## [About this exercise]
Please write out each entry exactly as it appears.

## [Stored items]

----------

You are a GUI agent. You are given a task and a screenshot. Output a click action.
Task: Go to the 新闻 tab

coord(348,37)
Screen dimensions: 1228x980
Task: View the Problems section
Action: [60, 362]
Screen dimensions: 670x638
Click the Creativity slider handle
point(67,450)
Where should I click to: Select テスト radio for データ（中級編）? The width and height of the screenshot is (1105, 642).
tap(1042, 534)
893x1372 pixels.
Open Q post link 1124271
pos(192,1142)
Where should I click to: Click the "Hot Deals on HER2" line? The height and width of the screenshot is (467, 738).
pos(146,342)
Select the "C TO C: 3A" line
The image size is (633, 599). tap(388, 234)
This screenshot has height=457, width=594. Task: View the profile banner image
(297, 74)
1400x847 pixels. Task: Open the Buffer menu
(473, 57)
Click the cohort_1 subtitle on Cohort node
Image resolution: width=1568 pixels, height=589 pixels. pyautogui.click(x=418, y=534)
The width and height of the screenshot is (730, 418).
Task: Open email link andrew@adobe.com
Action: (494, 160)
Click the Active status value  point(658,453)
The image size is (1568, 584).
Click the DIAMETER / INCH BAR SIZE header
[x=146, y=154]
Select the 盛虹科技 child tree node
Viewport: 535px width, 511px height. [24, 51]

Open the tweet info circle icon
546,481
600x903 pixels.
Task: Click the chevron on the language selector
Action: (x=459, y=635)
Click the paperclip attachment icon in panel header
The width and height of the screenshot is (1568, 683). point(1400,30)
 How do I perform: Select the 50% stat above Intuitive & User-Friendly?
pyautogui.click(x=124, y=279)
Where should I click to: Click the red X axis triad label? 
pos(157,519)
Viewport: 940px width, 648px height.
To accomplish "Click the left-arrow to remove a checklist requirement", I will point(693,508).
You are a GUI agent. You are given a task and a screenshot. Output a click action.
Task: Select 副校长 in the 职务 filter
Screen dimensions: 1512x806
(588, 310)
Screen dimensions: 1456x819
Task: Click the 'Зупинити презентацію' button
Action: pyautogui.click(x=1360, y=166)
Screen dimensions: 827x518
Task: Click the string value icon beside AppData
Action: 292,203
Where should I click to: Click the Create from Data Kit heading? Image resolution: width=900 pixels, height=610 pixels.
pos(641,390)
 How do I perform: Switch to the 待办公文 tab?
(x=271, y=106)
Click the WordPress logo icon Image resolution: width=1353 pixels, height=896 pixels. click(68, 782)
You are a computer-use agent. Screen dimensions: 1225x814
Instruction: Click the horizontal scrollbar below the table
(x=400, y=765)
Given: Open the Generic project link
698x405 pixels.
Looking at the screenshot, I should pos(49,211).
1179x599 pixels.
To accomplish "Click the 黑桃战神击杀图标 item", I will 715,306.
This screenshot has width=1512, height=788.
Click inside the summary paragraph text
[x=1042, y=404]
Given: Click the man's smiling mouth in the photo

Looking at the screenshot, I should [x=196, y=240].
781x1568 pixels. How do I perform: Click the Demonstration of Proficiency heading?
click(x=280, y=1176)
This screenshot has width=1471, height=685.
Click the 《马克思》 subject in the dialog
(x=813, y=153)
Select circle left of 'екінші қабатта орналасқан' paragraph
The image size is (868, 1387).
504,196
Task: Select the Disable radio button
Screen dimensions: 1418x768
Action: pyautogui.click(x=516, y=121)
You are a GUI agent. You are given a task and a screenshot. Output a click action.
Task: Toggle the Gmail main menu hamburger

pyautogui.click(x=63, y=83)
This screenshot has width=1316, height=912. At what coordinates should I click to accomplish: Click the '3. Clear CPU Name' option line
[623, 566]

----------

## [Answer for the task]
You are a GUI agent. You are given a task and a screenshot. Output a click action.
Task: Go to the 新闻 tab

coord(348,37)
Screen dimensions: 1228x980
Task: View the Problems section
Action: [60, 362]
Screen dimensions: 670x638
Click the Creativity slider handle
point(67,450)
Where should I click to: Select テスト radio for データ（中級編）? The width and height of the screenshot is (1105, 642).
tap(1042, 534)
893x1372 pixels.
Open Q post link 1124271
pos(192,1142)
Where should I click to: Click the "Hot Deals on HER2" line? The height and width of the screenshot is (467, 738).
pos(146,342)
Select the "C TO C: 3A" line
The image size is (633, 599). tap(388, 234)
This screenshot has height=457, width=594. Task: View the profile banner image
(297, 74)
1400x847 pixels. Task: Open the Buffer menu
(473, 57)
Click the cohort_1 subtitle on Cohort node
Image resolution: width=1568 pixels, height=589 pixels. pyautogui.click(x=418, y=534)
The width and height of the screenshot is (730, 418).
Task: Open email link andrew@adobe.com
Action: (494, 160)
Click the Active status value  point(658,453)
The image size is (1568, 584).
Click the DIAMETER / INCH BAR SIZE header
[x=146, y=154]
Select the 盛虹科技 child tree node
Viewport: 535px width, 511px height. [24, 51]

Open the tweet info circle icon
546,481
600x903 pixels.
Task: Click the chevron on the language selector
Action: (x=459, y=635)
Click the paperclip attachment icon in panel header
The width and height of the screenshot is (1568, 683). point(1400,30)
 How do I perform: Select the 50% stat above Intuitive & User-Friendly?
pyautogui.click(x=124, y=279)
Where should I click to: Click the red X axis triad label? 
pos(157,519)
Viewport: 940px width, 648px height.
To accomplish "Click the left-arrow to remove a checklist requirement", I will point(693,508).
You are a GUI agent. You are given a task and a screenshot. Output a click action.
Task: Select 副校长 in the 职务 filter
Screen dimensions: 1512x806
(588, 310)
Screen dimensions: 1456x819
Task: Click the 'Зупинити презентацію' button
Action: pyautogui.click(x=1360, y=166)
Screen dimensions: 827x518
Task: Click the string value icon beside AppData
Action: 292,203
Where should I click to: Click the Create from Data Kit heading? Image resolution: width=900 pixels, height=610 pixels.
pos(641,390)
 How do I perform: Switch to the 待办公文 tab?
(x=271, y=106)
Click the WordPress logo icon Image resolution: width=1353 pixels, height=896 pixels. click(68, 782)
You are a computer-use agent. Screen dimensions: 1225x814
Instruction: Click the horizontal scrollbar below the table
(x=400, y=765)
Given: Open the Generic project link
698x405 pixels.
Looking at the screenshot, I should pos(49,211).
1179x599 pixels.
To accomplish "Click the 黑桃战神击杀图标 item", I will 715,306.
This screenshot has width=1512, height=788.
Click inside the summary paragraph text
[x=1042, y=404]
Given: Click the man's smiling mouth in the photo

Looking at the screenshot, I should [x=196, y=240].
781x1568 pixels. How do I perform: Click the Demonstration of Proficiency heading?
click(x=280, y=1176)
This screenshot has width=1471, height=685.
Click the 《马克思》 subject in the dialog
(x=813, y=153)
Select circle left of 'екінші қабатта орналасқан' paragraph
The image size is (868, 1387).
504,196
Task: Select the Disable radio button
Screen dimensions: 1418x768
Action: pyautogui.click(x=516, y=121)
You are a GUI agent. You are given a task and a screenshot. Output a click action.
Task: Toggle the Gmail main menu hamburger

pyautogui.click(x=63, y=83)
This screenshot has width=1316, height=912. At what coordinates should I click to accomplish: Click the '3. Clear CPU Name' option line
[623, 566]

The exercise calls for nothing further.